A decision without a published opinion is authority only in the case in which such decision is rendered and should not be cited in any other case in any court for any other purpose, nor should any court consider any such decision for any purpose except in the case in which such decision is rendered. See Rule of Appellate Procedure 30 (e)(3).

NO. COA01-807


Filed: 4 June 2002


         v.                        Buncombe County
                                Nos. 97 CRS 52890
                                    97 CRS 137-38

    Appeal by defendant from judgment entered 20 February 1998 by Judge Ronald K. Payne in Buncombe County Superior Court. Heard in the Court of Appeals 28 May 2002.

    Attorney General Roy Cooper, by Special Deputy Attorney General T. Lane Mallonee, for the State.

    Belser & Parke, P.A., by David G. Belser, for the defendant.

    HUDSON, Judge.

    Defendant Donald Franklin Vick was charged with the attempted murder of his wife, discharging a firearm into occupied property and assault with a deadly weapon with intent to kill inflicting serious injury.
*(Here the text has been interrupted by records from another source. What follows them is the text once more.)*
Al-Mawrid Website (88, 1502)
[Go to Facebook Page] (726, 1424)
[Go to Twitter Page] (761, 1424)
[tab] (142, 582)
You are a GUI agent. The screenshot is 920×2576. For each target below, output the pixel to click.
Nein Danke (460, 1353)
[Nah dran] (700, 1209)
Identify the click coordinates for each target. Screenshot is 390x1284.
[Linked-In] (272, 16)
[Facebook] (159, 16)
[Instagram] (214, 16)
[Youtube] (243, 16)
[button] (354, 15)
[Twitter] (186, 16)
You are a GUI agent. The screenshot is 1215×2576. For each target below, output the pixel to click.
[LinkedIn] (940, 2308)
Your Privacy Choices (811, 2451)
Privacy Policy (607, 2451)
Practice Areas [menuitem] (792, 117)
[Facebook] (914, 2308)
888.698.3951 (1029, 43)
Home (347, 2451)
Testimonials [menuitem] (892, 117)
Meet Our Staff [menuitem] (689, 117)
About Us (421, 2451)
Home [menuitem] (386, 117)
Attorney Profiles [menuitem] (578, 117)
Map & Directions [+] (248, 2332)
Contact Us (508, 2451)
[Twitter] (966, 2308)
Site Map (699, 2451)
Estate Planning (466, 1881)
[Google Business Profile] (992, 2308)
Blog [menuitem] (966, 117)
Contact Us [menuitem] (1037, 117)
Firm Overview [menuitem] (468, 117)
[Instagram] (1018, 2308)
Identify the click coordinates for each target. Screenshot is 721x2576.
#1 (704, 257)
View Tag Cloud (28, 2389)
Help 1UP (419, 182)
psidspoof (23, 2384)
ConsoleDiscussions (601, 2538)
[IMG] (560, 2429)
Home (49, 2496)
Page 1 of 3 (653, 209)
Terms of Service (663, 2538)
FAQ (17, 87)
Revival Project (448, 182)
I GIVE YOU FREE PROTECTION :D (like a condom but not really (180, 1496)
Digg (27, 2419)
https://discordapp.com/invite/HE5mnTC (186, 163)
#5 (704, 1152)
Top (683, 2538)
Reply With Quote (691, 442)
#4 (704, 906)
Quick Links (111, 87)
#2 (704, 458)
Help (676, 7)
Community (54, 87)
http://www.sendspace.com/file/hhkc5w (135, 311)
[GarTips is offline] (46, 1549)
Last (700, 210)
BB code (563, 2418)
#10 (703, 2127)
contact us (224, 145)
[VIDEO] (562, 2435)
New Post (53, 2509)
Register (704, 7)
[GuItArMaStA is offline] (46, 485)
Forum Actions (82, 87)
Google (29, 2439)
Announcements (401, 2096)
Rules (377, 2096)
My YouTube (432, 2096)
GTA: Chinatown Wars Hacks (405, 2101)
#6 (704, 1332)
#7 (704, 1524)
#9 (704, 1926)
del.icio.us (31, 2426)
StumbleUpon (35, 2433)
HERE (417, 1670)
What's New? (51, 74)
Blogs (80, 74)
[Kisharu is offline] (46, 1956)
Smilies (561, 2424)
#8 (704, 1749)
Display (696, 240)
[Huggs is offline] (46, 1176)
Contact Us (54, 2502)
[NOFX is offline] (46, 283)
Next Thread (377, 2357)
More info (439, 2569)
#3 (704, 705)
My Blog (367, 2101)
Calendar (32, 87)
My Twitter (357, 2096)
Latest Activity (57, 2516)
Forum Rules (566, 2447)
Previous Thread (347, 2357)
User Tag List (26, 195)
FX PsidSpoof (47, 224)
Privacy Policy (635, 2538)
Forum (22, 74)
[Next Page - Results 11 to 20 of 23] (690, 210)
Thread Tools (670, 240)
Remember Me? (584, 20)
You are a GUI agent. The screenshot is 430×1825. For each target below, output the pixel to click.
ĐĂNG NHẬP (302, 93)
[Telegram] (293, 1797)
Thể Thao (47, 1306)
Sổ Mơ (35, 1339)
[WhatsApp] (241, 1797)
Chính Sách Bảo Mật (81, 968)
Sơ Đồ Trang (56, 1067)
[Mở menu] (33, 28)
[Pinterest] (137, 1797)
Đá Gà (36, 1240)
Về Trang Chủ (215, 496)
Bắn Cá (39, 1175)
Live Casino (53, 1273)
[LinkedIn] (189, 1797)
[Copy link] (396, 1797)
Pursuant to a plea agreement, defendant pled guilty to the above charges on 20 February 1998. All three charges were consolidated for judgment. Consistent with the plea agreement, the trial court sentenced defendant to a term of imprisonment from a minimum of 150 months to a maximum of 189 months, which was within the presumptive range of the most serious offense of attempted murder, a class B2 felony. Defendant's 26June 2001 appellate entries show that defendant gave notice of appeal to this Court, however, the record on appeal does not contain defendant's notice of appeal.
    On 1 October 2001, defendant filed a “Motion to Deem Brief Timely Filed or, in the Alternative, Petition for Writ of Certiorari” with this Court. Defendant's counsel states that he was unable to complete the brief on time and “prays the Court to deem [his] brief timely filed or in the alternative, to consider this motion a Petition for Writ of Certiorari and [] grant the petition.” The State contends, and we agree, defendant has no appeal of right from the judgment in this case. See N.C. Gen. Stat. § 15A-1444(a1) and (e)(1999) (a defendant who pleads guilty and is sentenced within the presumptive range is not entitled to appeal as a matter of right the issue of whether the sentence is supported by the evidence introduced at the sentencing hearing, but may petition the appellate court for a review by writ of certiorari). We hereby treat defendant's motion to deem his brief timely filed, as a petition for writ of certiorari, which we allow, and we review his argument on its merits.
    Defendant contends that the trial court erred by failing to find as a mitigating factor that he was suffering from a mental or physical condition that was insufficient to constitute a defense, but significantly reduced his culpability for the offense.
    Here, the court found five factors in mitigation and one aggravating factor, but imposed a sentence within the presumptive range, noting that the factors “counterbalanced” each other. ThisCourt has held that the “trial court [is intended] to take into account factors in aggravation and mitigation only when deviating from the presumptive range.” State v. Caldwell, 125 N.C. App. 161, 162, 479 S.E.2d 282, 283 (1997); see also, State v. Campbell, 133 N.C. App. 531, 542, 515 S.E.2d 732, 739, disc. rev. denied, 351 N.C. 111, 540 S.E.2d 370 (1999). Thus, we hold that even though the trial court chose to find some mitigating factors, it was not required to do so, and did not err by failing to find the additional factor urged by defendant.
    Judges GREENE and TYSON concur.
    Report per Rule 30(e).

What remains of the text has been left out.